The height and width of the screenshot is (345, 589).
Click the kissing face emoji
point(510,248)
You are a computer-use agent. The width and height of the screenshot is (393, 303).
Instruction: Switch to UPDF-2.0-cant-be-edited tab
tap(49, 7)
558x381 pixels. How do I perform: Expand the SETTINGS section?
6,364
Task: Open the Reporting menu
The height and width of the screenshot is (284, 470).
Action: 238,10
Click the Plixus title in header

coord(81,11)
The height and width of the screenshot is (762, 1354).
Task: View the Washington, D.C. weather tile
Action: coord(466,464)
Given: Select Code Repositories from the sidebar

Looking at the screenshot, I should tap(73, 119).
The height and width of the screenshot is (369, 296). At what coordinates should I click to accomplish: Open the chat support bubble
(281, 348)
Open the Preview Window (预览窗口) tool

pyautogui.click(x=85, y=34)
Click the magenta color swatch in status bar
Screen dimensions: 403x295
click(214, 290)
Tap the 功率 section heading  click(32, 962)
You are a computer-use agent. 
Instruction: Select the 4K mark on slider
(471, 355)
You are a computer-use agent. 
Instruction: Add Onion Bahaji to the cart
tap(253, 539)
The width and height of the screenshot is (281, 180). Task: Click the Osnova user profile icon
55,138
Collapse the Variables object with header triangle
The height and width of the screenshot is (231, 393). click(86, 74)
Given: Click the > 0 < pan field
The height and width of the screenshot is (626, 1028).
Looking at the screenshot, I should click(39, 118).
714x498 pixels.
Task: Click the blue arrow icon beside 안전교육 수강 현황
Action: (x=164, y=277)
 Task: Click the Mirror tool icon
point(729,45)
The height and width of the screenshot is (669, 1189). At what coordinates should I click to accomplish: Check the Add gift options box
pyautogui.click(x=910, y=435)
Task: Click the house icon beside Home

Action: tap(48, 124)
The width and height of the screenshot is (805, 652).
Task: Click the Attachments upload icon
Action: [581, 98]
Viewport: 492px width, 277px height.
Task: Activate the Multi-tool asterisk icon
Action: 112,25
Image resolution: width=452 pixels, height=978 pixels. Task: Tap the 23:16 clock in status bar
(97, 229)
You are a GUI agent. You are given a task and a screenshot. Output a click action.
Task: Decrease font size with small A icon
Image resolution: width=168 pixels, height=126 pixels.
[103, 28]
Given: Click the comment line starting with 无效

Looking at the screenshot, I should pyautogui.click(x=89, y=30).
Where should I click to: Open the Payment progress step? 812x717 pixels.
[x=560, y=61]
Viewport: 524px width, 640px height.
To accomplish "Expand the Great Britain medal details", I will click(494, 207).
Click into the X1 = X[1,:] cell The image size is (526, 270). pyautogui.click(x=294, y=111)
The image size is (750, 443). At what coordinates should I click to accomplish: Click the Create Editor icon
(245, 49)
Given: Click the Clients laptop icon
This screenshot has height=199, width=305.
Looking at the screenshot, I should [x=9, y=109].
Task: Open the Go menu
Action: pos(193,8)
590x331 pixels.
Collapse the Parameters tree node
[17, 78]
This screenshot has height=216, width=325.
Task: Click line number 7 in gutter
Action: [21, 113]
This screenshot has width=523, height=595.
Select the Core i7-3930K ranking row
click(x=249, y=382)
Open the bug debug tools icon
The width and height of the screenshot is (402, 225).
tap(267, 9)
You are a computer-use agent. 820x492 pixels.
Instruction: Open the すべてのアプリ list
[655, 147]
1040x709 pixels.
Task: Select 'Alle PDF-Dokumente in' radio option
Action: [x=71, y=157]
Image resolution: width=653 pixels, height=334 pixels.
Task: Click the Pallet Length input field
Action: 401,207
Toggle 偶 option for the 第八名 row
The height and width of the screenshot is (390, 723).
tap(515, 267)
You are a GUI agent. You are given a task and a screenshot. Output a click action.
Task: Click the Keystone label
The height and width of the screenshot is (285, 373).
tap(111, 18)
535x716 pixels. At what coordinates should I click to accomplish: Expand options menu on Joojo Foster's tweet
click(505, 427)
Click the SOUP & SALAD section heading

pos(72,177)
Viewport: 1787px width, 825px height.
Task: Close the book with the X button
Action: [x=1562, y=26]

★ ★ ★ ★

→ WORK TO BE COMPLETED:
Return the records exactly, every line included.

→ RESULT OF THIS TASK:
The height and width of the screenshot is (345, 589).
Click the kissing face emoji
point(510,248)
You are a computer-use agent. The width and height of the screenshot is (393, 303).
Instruction: Switch to UPDF-2.0-cant-be-edited tab
tap(49, 7)
558x381 pixels. How do I perform: Expand the SETTINGS section?
6,364
Task: Open the Reporting menu
The height and width of the screenshot is (284, 470).
Action: 238,10
Click the Plixus title in header

coord(81,11)
The height and width of the screenshot is (762, 1354).
Task: View the Washington, D.C. weather tile
Action: coord(466,464)
Given: Select Code Repositories from the sidebar

Looking at the screenshot, I should tap(73, 119).
The height and width of the screenshot is (369, 296). At what coordinates should I click to accomplish: Open the chat support bubble
(281, 348)
Open the Preview Window (预览窗口) tool

pyautogui.click(x=85, y=34)
Click the magenta color swatch in status bar
Screen dimensions: 403x295
click(214, 290)
Tap the 功率 section heading  click(32, 962)
You are a computer-use agent. 
Instruction: Select the 4K mark on slider
(471, 355)
You are a computer-use agent. 
Instruction: Add Onion Bahaji to the cart
tap(253, 539)
The width and height of the screenshot is (281, 180). Task: Click the Osnova user profile icon
55,138
Collapse the Variables object with header triangle
The height and width of the screenshot is (231, 393). click(86, 74)
Given: Click the > 0 < pan field
The height and width of the screenshot is (626, 1028).
Looking at the screenshot, I should click(39, 118).
714x498 pixels.
Task: Click the blue arrow icon beside 안전교육 수강 현황
Action: (x=164, y=277)
 Task: Click the Mirror tool icon
point(729,45)
The height and width of the screenshot is (669, 1189). At what coordinates should I click to accomplish: Check the Add gift options box
pyautogui.click(x=910, y=435)
Task: Click the house icon beside Home

Action: tap(48, 124)
The width and height of the screenshot is (805, 652).
Task: Click the Attachments upload icon
Action: [581, 98]
Viewport: 492px width, 277px height.
Task: Activate the Multi-tool asterisk icon
Action: 112,25
Image resolution: width=452 pixels, height=978 pixels. Task: Tap the 23:16 clock in status bar
(97, 229)
You are a GUI agent. You are given a task and a screenshot. Output a click action.
Task: Decrease font size with small A icon
Image resolution: width=168 pixels, height=126 pixels.
[103, 28]
Given: Click the comment line starting with 无效

Looking at the screenshot, I should pyautogui.click(x=89, y=30).
Where should I click to: Open the Payment progress step? 812x717 pixels.
[x=560, y=61]
Viewport: 524px width, 640px height.
To accomplish "Expand the Great Britain medal details", I will click(494, 207).
Click into the X1 = X[1,:] cell The image size is (526, 270). pyautogui.click(x=294, y=111)
The image size is (750, 443). At what coordinates should I click to accomplish: Click the Create Editor icon
(245, 49)
Given: Click the Clients laptop icon
This screenshot has height=199, width=305.
Looking at the screenshot, I should [x=9, y=109].
Task: Open the Go menu
Action: pos(193,8)
590x331 pixels.
Collapse the Parameters tree node
[17, 78]
This screenshot has height=216, width=325.
Task: Click line number 7 in gutter
Action: [21, 113]
This screenshot has width=523, height=595.
Select the Core i7-3930K ranking row
click(x=249, y=382)
Open the bug debug tools icon
The width and height of the screenshot is (402, 225).
tap(267, 9)
You are a computer-use agent. 820x492 pixels.
Instruction: Open the すべてのアプリ list
[655, 147]
1040x709 pixels.
Task: Select 'Alle PDF-Dokumente in' radio option
Action: [x=71, y=157]
Image resolution: width=653 pixels, height=334 pixels.
Task: Click the Pallet Length input field
Action: 401,207
Toggle 偶 option for the 第八名 row
The height and width of the screenshot is (390, 723).
tap(515, 267)
You are a GUI agent. You are given a task and a screenshot. Output a click action.
Task: Click the Keystone label
The height and width of the screenshot is (285, 373).
tap(111, 18)
535x716 pixels. At what coordinates should I click to accomplish: Expand options menu on Joojo Foster's tweet
click(505, 427)
Click the SOUP & SALAD section heading

pos(72,177)
Viewport: 1787px width, 825px height.
Task: Close the book with the X button
Action: [x=1562, y=26]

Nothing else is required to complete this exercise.